• [What you will do]
Within the listing that follows, reproduce exactly the lines starting at the line with "You are a GUI" and ending at the line with "You are a computer-use", inclusive, and only those. Pictures are dropped.

• [Available data]
■ ■ ■
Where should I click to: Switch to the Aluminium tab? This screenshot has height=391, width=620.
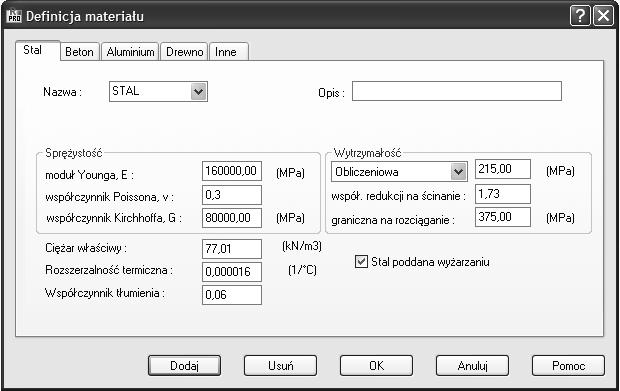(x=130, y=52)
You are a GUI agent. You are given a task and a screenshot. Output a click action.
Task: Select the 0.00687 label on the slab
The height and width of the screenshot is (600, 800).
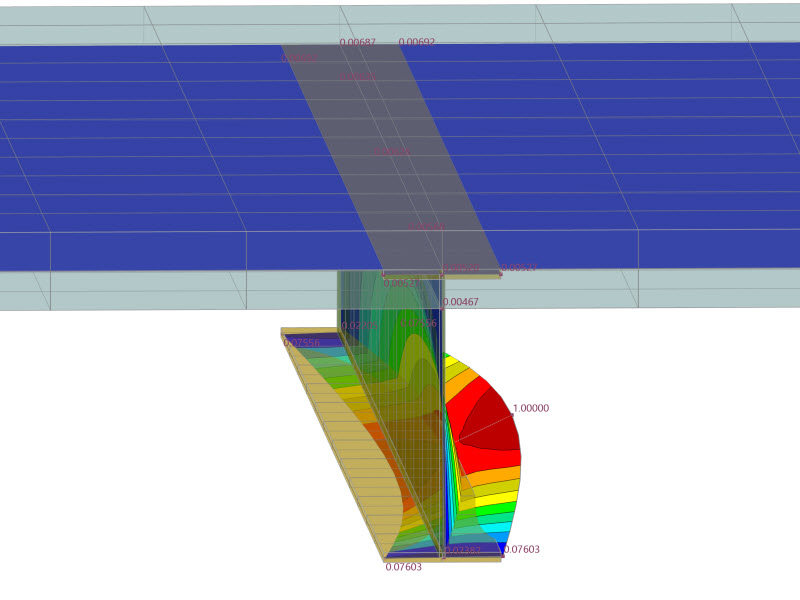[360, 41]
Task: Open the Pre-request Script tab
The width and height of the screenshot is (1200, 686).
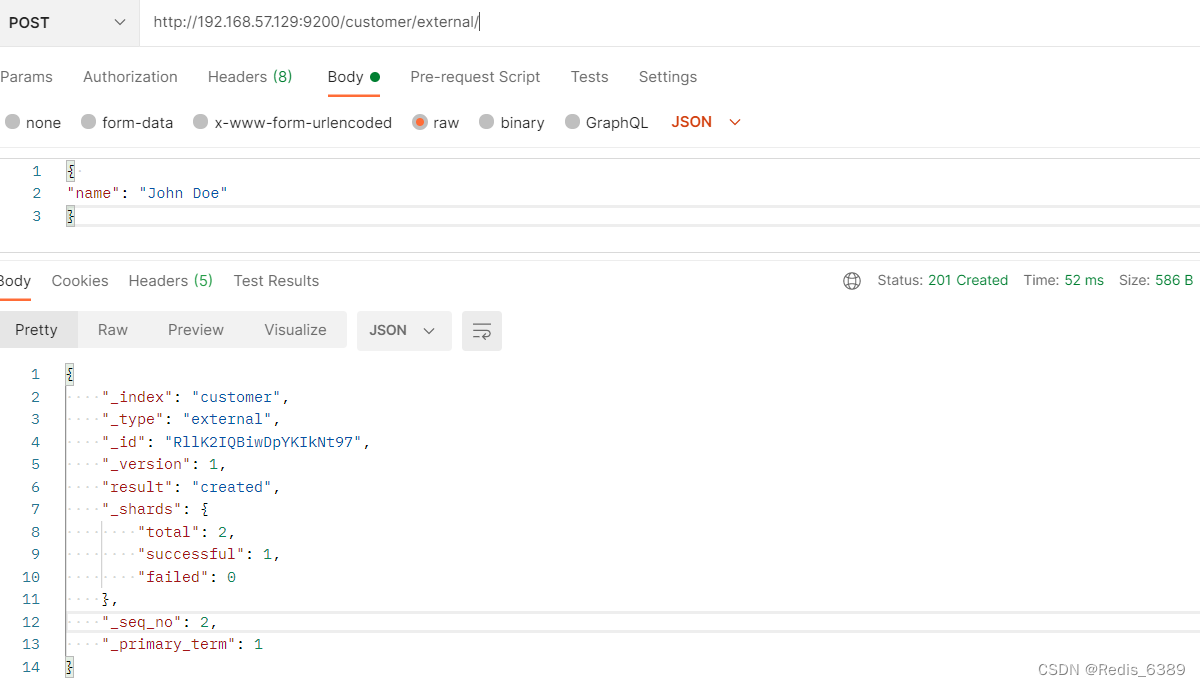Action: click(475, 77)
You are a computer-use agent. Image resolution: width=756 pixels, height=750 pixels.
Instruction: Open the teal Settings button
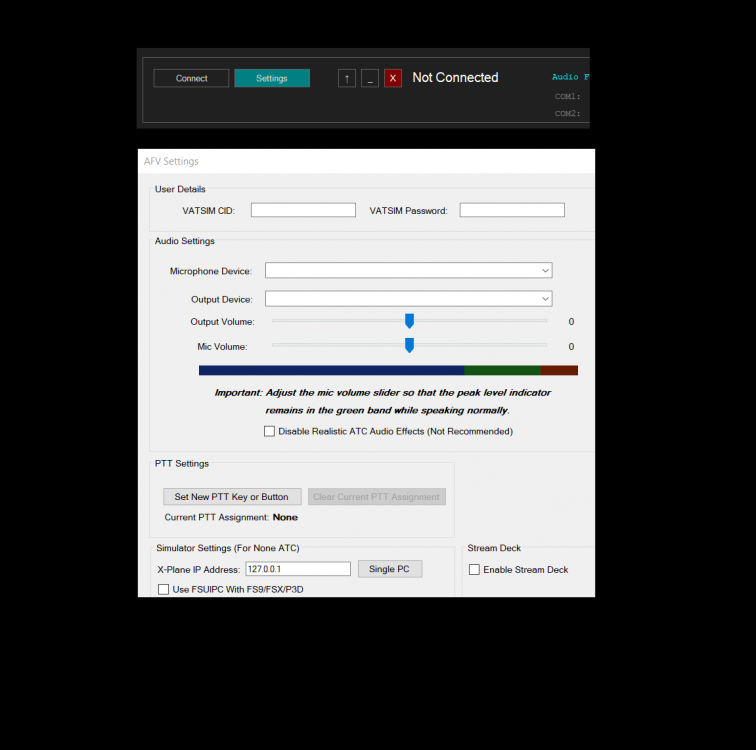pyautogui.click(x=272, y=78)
■ ■ ■
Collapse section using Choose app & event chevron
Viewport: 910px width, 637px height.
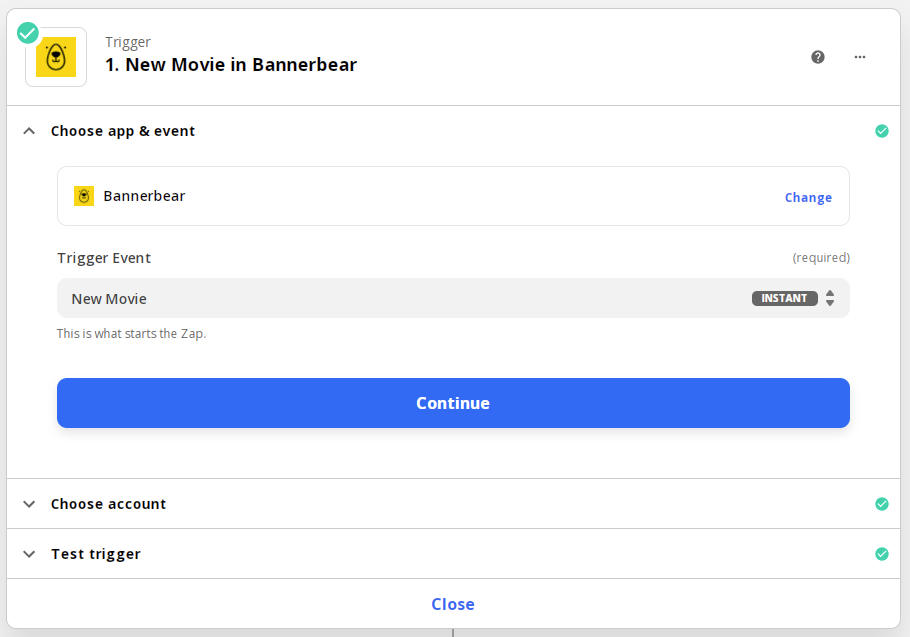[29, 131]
■ ■ ■
• [Solution for this task]
You are a GUI agent. You are given a task and a screenshot. Output a click action.
Task: Select the 0.00687 label on the slab
The height and width of the screenshot is (600, 800).
[360, 41]
Task: Open the Pre-request Script tab
The width and height of the screenshot is (1200, 686).
Action: click(475, 77)
You are a computer-use agent. Image resolution: width=756 pixels, height=750 pixels.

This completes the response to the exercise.